I was asked via PM to help Lirineth by identifying the film described below.  I couldn't so was asked to post for the rest of you to help.



The subject is, I suppose, a very good one. It’s the story of a young man that for some reason ends up working in a circus and (yet again) fall in love with the equestrienne, but being a French film I think the term is ecuyere, although most probably this is not the correct spelling. 

Anyway, as expected his love although not rejected, is not something that had the girl head over hills. So he decides to find something to do that could attract her. He goes to a strange fellow that is part of the circus and is well know for his eccentricity, as to be expected the man accepts to help him and without further adieu, he sets on our hero a pair of angel wings. (feathers and all).

Needles is to say that he is quite pleased with the bargain, and thus starts his training, bringing some very good funny moments to the movie, especially when after a long day of training, he wants to take the wings off, it is there that the eccentric finally confesses to the horrified man that once on, the wings could never be taken off.

So to make a long story short, he gets the girl of his dreams, but …. Yes, there is always a ‘but’ in a good magical story, the girl realises that the man of his life has wings and could take off any minute, so one day whilst he is asleep, she cuts them off.

The last scene of the movie is just great, as you see a couple (them) walking towards the camera, whilst holding hands with a little boy in the middle. The camera goes up, and then shows them walking away from behind, and then you notice that the little boy has wings.

Think you could help? I would love to be able to get the DVD, well that is supposing I can find it.

Many thanks for listening and all the best


----------



## Foxbat (Sep 3, 2007)

*Re: Searching for film title*

I think it might be Wim Wenders' _*Wings Of Desire* -_ about an angel who falls in love with a circus acrobat_._


----------



## iansales (Sep 3, 2007)

*Re: Searching for film title*

Doesn't sound like *Wings of Desire* (which is German) to me.


----------



## Lirineth (Sep 9, 2007)

*Re: Searching for film title*

In my first posting in this section I would like to do so by thanking Bruno-1012 for having being so kind to post this form me. 

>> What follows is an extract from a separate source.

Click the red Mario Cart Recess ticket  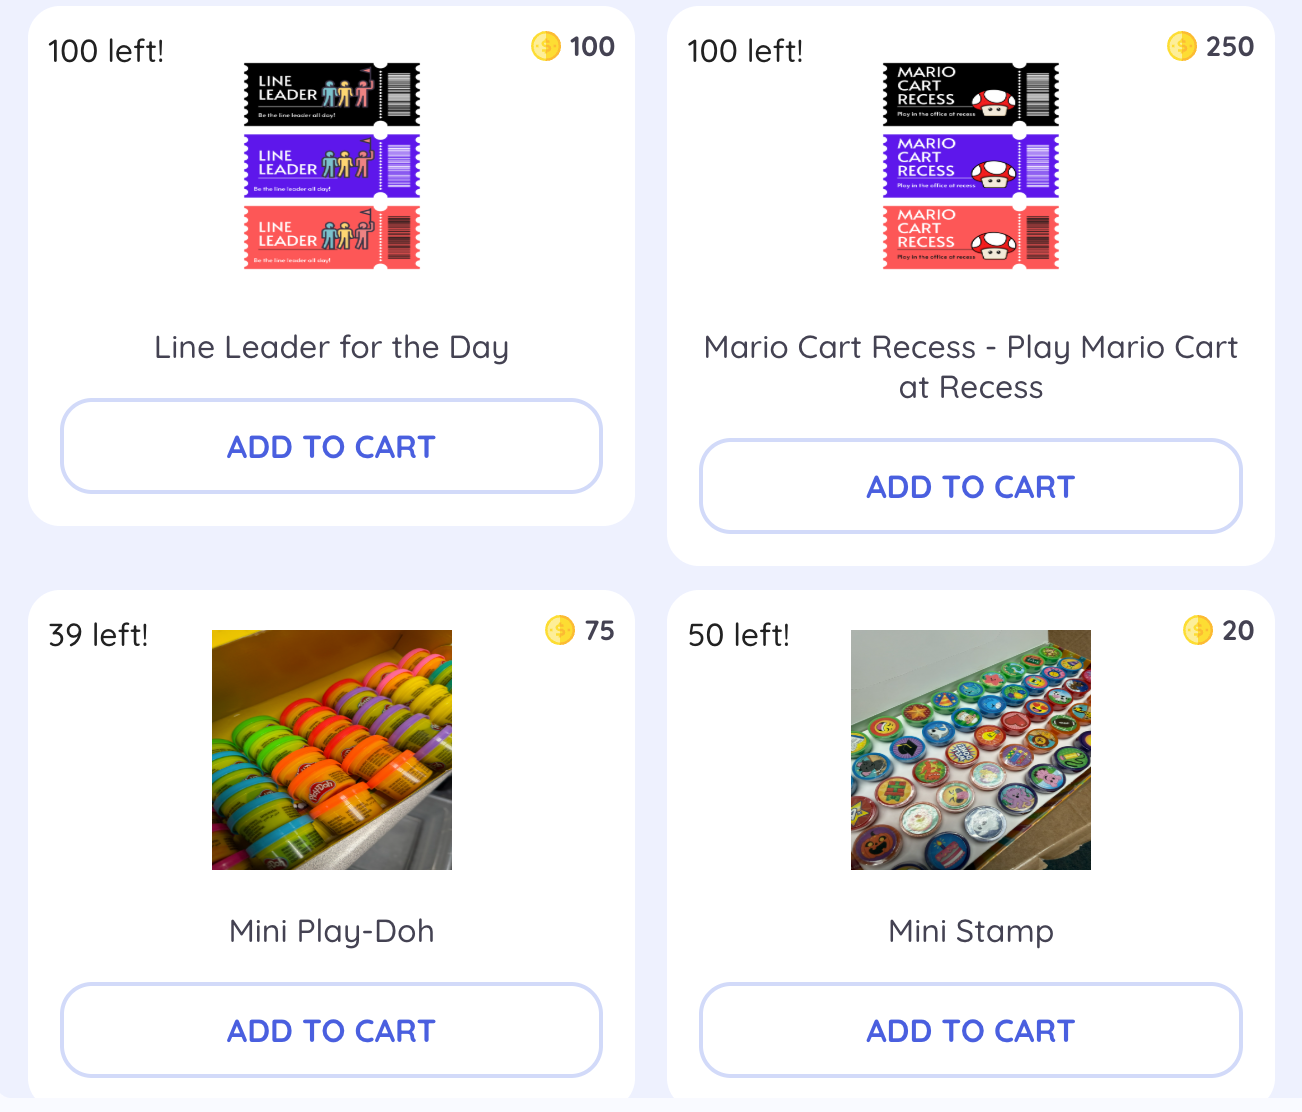[x=970, y=238]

I also want to thank those of you who took the trouble to post an answer. 

But the best part is that I have good news, I found the film and it is as follows

*Fifi la plume (**1965**) *French film.

Should you wish to learn more about it here is the website address

http://us.imdb.com/title/tt0059177/

No all I have to do is see if I can get the DVD or tape.

Thanks for your help


----------



## Lirineth (Feb 13, 2010)

Some time ago I posted this question and one of you was very kind to answer to me giving me the name of this film. Sadly, among other things not only did I change computers, but I was also another victim of windows vistas. Long story short, I am asking again the question, and who knows maybe this person or persons would be kind enough to tell me the name again.

_The subject is, I suppose, a very good one. It’s the story of a young man that for some reason ends up working in a circus and (yet again) falls in love with the *equestrienne, but being a French film I think the term is*__* écuyère*__*, although most probably this is not the correct spelling. *__

__*Anyway, as expected his love although not rejected, is not something that had the girl head over hills. So he decides to find something to do that could attract her. He goes to a strange fellow that is part of the circus and is well known for his eccentricity, as to be expected the man accepts to help him and without further adieu, he sets on our hero a pair of angel wings. (feathers and all).*__

__*Needles is to say that he is quite pleased with the bargain, and thus starts his training, bringing some very good funny moments to the movie, especially when after a long day of training, he wants to take the wings off, it is there that the eccentric finally confesses to the horrified man that once on, the wings could never be taken off.*__

__*So to make a long story short, he gets the girl of his dreams, but …. Yes, there is always a ‘but’ in a good magical story, the girl realises that the man of his life has wings and could take off any minute, and so one day whilst he is asleep, she cuts them off.*__

__*The last scene of the movie is just great, as you see a couple (them) walking towards the camera, whilst holding hands with a little boy in the middle. The camera goes up, and then shows them walking away from behind, and then you notice that the little boy has wings.*__
__
__*Cheers*__
__*L*_


----------



## The Judge (Feb 13, 2010)

No good on films myself, but you posted this in a thread started on your behalf in 2007.*

Fifi la plume (**1965**) *French film.

That it?


----------